DINHEIRO – O modelo dos bancos globais com varejo em muitos países se esgotou? 
TRABUCO –  Sim, aquela ideia de estar em todos os mercados deixou de existir. A realidade mudou aquele modelo de exibir a mesma propaganda em Nova York, na China, na Índia ou no Brasil. A regulação e as exigências de capital estão mais rigorosas, você não pode atuar em todos os países com a mesma intensidade. 
 
DINHEIRO – Como é a relação com o Banco do Brasil? O BB tirou  dos senhores o  Banco Postal, mas, ao mesmo tempo,  tem várias associações com o Bradesco... 

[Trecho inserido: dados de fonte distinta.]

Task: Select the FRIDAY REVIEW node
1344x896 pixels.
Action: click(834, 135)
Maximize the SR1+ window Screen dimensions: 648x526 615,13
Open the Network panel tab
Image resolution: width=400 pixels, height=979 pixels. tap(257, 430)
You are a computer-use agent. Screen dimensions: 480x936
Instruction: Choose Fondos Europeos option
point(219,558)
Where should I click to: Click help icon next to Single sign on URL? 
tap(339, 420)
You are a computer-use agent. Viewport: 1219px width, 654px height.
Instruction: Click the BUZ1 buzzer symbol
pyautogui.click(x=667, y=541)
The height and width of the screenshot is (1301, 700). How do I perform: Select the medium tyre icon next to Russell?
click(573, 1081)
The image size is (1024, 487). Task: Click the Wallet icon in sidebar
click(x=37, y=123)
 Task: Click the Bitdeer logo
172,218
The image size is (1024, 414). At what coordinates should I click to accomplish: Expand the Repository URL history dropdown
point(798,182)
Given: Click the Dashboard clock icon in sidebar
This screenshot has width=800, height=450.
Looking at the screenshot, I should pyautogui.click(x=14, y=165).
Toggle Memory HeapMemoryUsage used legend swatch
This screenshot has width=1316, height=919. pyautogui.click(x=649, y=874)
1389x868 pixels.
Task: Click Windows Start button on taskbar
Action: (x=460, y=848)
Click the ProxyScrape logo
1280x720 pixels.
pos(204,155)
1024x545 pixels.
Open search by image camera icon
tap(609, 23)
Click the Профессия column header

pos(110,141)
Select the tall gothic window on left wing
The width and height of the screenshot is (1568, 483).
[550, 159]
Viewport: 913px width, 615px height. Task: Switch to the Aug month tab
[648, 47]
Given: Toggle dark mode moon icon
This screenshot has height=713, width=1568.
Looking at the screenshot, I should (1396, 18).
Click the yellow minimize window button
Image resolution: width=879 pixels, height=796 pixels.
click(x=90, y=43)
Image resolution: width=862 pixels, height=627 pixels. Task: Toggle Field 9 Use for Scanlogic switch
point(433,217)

TRABUCO – Temos muito respeito pelo Banco do Brasil, eles mostraram competência comercial na disputa pelo Banco Postal. Os bancos estatais estão extremamente competitivos. Isso não nos impede de buscar alternativas de associação. Há áreas de negócio convergentes, que têm ganhos de escala e não prejudicam o poder de competição. Uma delas é o negócio de captura das transações de débito e crédito, que fazemos por meio da Cielo. Por outro lado, estava faltando uma bandeira de cartão de crédito brasileira que pudesse ajudar no processo de bancarização, por isso nos associamos ao BB e à Caixa para construir essa bandeira, a Elo. Temos ainda uma empresa de saúde, de transações médico-hospitalares,  chamada Orizon. Sem contar o compartilhamento dos equipamentos dos caixas 24 horas. Estamos com esse projeto junto com a Caixa e BB de compartilhar as máquinas fora das agências bancárias. Tudo o que for fora do ambiente dos três bancos – aeroporto, shopping, etc. – nós gostaríamos de compartilhar. É um luxo exagerado ter um parque enorme só para seus clientes, custa muito caro.. 
 
DINHEIRO – Em que estágio está o projeto do compartilhamento? 
TRABUCO – Está indo bem, por meio da Elo. Já começamos a operar conjuntamente alguns pontos. Em alguns shoppings, o cliente Bradesco já pode sacar nas máquinas do BB. 
 
DINHEIRO – O Bradesco pretende abrir o capital da seguradora? 
TRABUCO – Algum dia, isso poderá acontecer, mas não no curto e no médio prazo. Esperamos um ciclo de crescimento ainda muito forte nos próximos anos para as operações de seguros. O Brasil é a sexta economia do mundo, mas em seguros está no 17º lugar, consome em média US$ 300 per capita em prêmios por ano, enquanto a média dos países do G7 é acima de US$ 1.500. Se o Brasil chegar ao oitavo lugar, o mercado vai triplicar. Até setembro, os prêmios de seguro cresceram 20%. Esse mercado pode crescer, no mínimo, o dobro do PIB brasileiro. 
 
DINHEIRO – Quanto valeria essa empresa? 
TRABUCO – Ela responde por 30% do resultado final da organização. Mas não queremos dividir essa perspectiva de crescimento com mais ninguém, por enquanto. Por isso, não prevemos uma data para abrir o capital.  
 
DINHEIRO – Por muito tempo,  o Bradesco se debateu para criar um banco de investimentos competitivo. Esta área está resolvida? 
TRABUCO – Sim. O BBI é uma unidade de negócio especializada, mas que passou a ter vasos comunicantes junto à área corporate, que atende a grandes empresas. Por isso, o executivo responsável pelo corporate, Sérgio Clemente, é o mesmo que cuida do BBI, e isso tem dado um bom resultado.